Un équilibre entre l’accueil des réfugiés et la fermeté migratoire. Voilà les ambitions affichées du « Plan migrants », qui a été dévoilé par le gouvernement ce mercredi. Première annonce : 12.500 places d’hébergements pour les demandeurs d’asile doivent être créées d’ici à 2019. A commencer par 4.000 dès l’année prochaine.

« Nous ne sommes pas à la hauteur de ce que doit être la France » dans la façon « dont nous mettons en place des moyens pour accueillir les demandeurs d’asile et des réfugiés », indique Edouard Philippe, le Premier ministre.



Y a-t-il assez de places prévues ? Pour l’association Forum Réfugiés qui « salue les efforts » entrepris, ce nombre reste néanmoins en deçà de ce qu’il faudrait réellement. « Aujourd’hui, on estime à 100.000 le nombre de personnes qui ont déposé une demande d’asile en France. On a 55.000 places d’hébergement », relève Jean-François Ploquin, directeur de l’association. Et d’ajouter : « Ce sont de bonnes mesures, il ne s’agit pas d’hébergement au rabais mais chacun sait que ces nouvelles places ne seront pas suffisantes ».

Autre point souligné par l’association qui plaide pour un système d’asile qui s’inscrive dans la durée : l’optimisation de l’utilisation du parc d’hébergement. Eviter par exemple que seulement 5 % des places soient vacantes ou que 10 % d’entre elles ne soient occupées par des personnes qui n’ont pas à en bénéficier.

Que faut-il changer ? « Il faut arrêter de tout penser depuis Paris », répond Jean-François Ploquin. Et de poursuivre : « A Lyon, il y a actuellement 3.000 demandeurs d’asile dont 800 pour lesquels il n’y a pas de solution d’hébergement faute de places disponibles ou suffisantes. 3.000, c’est autant de gens qui se trouvaient porte de la Chapelle. On ne peut pas faire comme si cela n’existait pas. On ne peut pas raisonner en en pensant qu’à Paris et en considérant qu’il y a un désert ailleurs en France ».

Quelles autres solutions ? Selon Forum Réfugiés, la création de centres d’accueil sur l’ensemble du territoire permettrait de répondre efficacement à la question migratoire. « Quand les demandeurs d’asile ou réfugiés arrivent en France, ils vont sur Paris avant qu’on leur indique de se rendre ensuite à Mulhouse ou Lyon. On a fini par créer une pompe aspirante à Paris.
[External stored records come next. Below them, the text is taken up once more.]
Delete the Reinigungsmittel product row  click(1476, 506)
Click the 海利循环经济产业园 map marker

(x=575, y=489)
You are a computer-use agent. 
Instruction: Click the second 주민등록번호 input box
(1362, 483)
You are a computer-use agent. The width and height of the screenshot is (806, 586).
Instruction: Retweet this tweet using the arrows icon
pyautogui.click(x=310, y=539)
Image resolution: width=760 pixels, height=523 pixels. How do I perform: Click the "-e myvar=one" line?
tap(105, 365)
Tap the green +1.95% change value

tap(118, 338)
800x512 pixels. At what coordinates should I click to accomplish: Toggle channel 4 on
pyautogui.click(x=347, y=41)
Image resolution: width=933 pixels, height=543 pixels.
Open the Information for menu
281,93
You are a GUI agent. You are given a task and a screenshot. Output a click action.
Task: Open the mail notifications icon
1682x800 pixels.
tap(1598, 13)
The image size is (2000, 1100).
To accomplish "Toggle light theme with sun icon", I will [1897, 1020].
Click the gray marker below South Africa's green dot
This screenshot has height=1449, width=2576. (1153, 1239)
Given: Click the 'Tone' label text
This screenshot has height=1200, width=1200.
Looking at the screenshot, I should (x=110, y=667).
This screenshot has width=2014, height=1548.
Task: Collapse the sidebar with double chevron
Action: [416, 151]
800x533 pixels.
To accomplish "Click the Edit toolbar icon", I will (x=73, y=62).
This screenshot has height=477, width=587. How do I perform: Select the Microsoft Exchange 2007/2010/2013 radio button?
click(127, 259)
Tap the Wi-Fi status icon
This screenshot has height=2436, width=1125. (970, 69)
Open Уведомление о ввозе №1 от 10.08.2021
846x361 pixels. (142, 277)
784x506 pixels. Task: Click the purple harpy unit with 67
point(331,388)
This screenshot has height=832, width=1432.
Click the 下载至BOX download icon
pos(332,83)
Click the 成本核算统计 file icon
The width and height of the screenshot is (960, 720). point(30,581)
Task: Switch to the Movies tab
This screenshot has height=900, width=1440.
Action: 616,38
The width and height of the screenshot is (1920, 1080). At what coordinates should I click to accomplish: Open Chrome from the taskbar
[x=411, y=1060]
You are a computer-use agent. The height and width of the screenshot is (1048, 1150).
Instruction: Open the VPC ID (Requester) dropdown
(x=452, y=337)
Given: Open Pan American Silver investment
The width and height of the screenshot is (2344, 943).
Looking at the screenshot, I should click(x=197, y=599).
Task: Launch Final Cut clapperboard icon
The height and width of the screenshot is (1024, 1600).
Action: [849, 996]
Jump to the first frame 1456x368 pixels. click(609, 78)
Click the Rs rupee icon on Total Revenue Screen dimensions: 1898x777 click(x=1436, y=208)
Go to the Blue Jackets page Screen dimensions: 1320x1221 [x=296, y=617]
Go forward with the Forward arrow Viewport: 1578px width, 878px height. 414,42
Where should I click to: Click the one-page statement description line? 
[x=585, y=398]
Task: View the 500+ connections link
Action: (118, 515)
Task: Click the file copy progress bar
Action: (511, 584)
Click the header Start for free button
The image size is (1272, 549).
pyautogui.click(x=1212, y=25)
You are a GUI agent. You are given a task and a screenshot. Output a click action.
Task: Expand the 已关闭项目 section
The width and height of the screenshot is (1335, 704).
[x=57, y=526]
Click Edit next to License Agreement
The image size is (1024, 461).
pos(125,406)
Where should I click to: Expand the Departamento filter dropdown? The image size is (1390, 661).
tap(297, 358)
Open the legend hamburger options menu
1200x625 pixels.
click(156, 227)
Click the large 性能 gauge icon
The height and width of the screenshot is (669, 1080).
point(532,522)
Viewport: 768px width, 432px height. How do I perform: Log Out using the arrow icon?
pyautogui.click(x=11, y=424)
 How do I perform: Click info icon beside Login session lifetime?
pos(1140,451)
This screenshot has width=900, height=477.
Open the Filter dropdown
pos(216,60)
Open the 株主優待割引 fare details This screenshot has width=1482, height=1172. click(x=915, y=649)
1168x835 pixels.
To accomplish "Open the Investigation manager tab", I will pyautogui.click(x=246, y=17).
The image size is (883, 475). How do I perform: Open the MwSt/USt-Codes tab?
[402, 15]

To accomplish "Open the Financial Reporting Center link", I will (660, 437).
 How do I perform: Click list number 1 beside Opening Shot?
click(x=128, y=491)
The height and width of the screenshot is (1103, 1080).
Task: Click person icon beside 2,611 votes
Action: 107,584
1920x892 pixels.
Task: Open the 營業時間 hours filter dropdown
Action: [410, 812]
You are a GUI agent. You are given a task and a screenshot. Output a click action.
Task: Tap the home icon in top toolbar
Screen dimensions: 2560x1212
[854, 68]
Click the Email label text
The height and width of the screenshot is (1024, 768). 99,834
Il est absolument nécessaire de déconcentrer le système de Paris », note Jean-François Ploquin.

Y a-t-il davantage de réfugiés qui viennent en France ? Assurément oui. « C’est cyclique, on observe toujours des périodes de forte augmentation et d’autres plus creuses. Depuis 2007-2008, on avait déjà enregistré une forte augmentation du nombre de demandes d’asiles. L’augmentation était progressive mais là, avec les crises malienne est syrienne, les demandes explosent », affirme Jean-François Ploquin.

7.000 demandes (dont 1.400 pour des mineurs) ont été formulées en France pour le seul mois de mai. Et 35.000 lors des quatre premiers mois de l’année. Des chiffres comparables au dernier pic migratoire, enregistré au début des années 2000. « L’Afghanistan et la Syrie ont aujourd’hui les plus gros contingents de réfugiés, complète Jean-François Ploquin. Tant que les grands conflits ne cesseront pas, on restera sur les mêmes volumes ».